For most of us buying a home or property is the biggest single investment we're likely to make and we're likely to do it maybe once or twice in a lifetime. The process is, by nature, filled with checks and balances with many complex details. Traditionally, agents were legally obligated to protect the interests of the home seller. Today more homebuyers are choosing to have their own real estate agent, known as a buyer's agent, to legally represent them.
A buyer's agent represents you, the buyer, not the seller, and has full fiduciary duties, including loyalty to you. By definition, the buyer's agent has your best interests in mind throughout the transaction. The benefits of buyer representation is the dedication of the buyer's agent to the home buyer. The agent and homebuyer establish a mutual agreement, known as a buyer agency agreement, that will entitle the homebuyer to, but not limited by:
Loyalty: The real estate agent must act in the best interest of the buyer.

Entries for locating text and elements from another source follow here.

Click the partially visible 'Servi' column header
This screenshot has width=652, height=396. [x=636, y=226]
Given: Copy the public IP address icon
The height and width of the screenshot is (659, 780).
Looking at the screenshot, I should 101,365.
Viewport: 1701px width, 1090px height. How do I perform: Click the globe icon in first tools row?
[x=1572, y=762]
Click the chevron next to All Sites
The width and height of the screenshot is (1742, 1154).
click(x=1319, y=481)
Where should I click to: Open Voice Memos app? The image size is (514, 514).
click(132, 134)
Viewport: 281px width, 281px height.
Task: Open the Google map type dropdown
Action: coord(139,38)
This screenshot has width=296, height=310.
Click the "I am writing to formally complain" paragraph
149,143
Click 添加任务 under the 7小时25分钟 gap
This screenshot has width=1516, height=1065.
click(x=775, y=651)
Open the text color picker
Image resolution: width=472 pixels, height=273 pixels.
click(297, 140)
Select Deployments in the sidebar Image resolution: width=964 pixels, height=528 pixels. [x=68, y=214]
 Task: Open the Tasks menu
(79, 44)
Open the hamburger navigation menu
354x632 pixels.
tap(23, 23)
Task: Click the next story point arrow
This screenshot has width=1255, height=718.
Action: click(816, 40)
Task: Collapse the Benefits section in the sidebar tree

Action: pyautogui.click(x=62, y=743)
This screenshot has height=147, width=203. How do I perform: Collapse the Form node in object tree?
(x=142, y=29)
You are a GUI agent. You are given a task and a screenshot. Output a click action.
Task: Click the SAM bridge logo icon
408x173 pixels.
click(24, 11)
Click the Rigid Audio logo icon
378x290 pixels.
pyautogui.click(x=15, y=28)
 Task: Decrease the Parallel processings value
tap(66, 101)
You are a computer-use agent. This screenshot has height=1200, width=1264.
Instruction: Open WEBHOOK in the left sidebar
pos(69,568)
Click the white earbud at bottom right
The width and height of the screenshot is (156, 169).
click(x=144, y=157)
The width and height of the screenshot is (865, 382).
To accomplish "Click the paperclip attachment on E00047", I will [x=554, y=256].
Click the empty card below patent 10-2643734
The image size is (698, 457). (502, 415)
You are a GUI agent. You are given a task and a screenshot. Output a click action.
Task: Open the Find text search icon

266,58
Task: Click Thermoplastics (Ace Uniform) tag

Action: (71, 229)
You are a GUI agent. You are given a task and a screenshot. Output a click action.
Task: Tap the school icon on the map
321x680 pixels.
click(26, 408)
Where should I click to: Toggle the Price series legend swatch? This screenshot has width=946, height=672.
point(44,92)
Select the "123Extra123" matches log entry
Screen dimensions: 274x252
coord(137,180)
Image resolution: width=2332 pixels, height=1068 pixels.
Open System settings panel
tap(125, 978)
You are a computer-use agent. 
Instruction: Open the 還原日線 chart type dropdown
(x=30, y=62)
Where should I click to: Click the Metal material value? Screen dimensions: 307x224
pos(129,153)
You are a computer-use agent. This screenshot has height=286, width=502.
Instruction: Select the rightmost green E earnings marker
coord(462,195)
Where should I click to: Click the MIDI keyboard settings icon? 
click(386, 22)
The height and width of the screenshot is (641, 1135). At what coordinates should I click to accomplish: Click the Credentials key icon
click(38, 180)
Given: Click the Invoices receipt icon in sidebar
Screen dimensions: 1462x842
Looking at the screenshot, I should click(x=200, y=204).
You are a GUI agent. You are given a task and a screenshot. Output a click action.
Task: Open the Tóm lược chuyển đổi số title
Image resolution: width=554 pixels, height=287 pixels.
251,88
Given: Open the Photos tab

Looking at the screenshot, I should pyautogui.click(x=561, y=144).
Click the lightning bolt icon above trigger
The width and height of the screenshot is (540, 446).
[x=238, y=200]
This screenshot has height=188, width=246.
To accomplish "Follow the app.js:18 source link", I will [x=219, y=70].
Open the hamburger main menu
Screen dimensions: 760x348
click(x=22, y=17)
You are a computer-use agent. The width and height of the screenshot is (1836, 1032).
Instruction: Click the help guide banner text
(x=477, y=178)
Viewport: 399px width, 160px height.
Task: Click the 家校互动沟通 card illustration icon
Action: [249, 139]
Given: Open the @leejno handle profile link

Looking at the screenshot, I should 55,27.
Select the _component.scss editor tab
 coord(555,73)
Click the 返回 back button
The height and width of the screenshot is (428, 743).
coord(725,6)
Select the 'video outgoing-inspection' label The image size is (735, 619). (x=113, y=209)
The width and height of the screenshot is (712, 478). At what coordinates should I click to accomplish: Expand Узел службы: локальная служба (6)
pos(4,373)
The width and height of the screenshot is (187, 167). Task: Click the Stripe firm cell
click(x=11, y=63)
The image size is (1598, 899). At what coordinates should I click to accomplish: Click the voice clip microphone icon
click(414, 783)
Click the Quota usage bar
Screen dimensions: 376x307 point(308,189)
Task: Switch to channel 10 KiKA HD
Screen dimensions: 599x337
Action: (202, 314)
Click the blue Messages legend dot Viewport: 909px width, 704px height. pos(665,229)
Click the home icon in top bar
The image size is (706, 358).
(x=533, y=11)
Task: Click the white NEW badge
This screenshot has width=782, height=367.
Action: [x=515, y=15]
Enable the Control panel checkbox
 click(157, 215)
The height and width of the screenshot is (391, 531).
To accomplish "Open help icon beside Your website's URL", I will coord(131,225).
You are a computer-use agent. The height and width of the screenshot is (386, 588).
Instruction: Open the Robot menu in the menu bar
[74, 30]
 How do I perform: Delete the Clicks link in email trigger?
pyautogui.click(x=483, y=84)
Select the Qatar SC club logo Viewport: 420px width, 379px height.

Disclosure: All material facts such as relationships between agent and other parties, existence of other offers, status of earnest money, seller's financial condition, property's true worth, commission split with other brokers, and legal effect of important contract provisions.
Confidentiality: Any discussions, facts, or information that should not be revealed to others but does not include responsibility of fairness and honesty in dealings with all parties.
Reasonable Skill & Care: Arriving at a reasonable purchase price and advising the buyer of such, affirmatively discovering material facts and disclosing them to the buyer, investigating the material facts related to the sale.
With a buyer agency, the interests of the homebuyer will be represented in the purchase of the home. This scenario is different from a typical transaction where the buyer is not technically represented.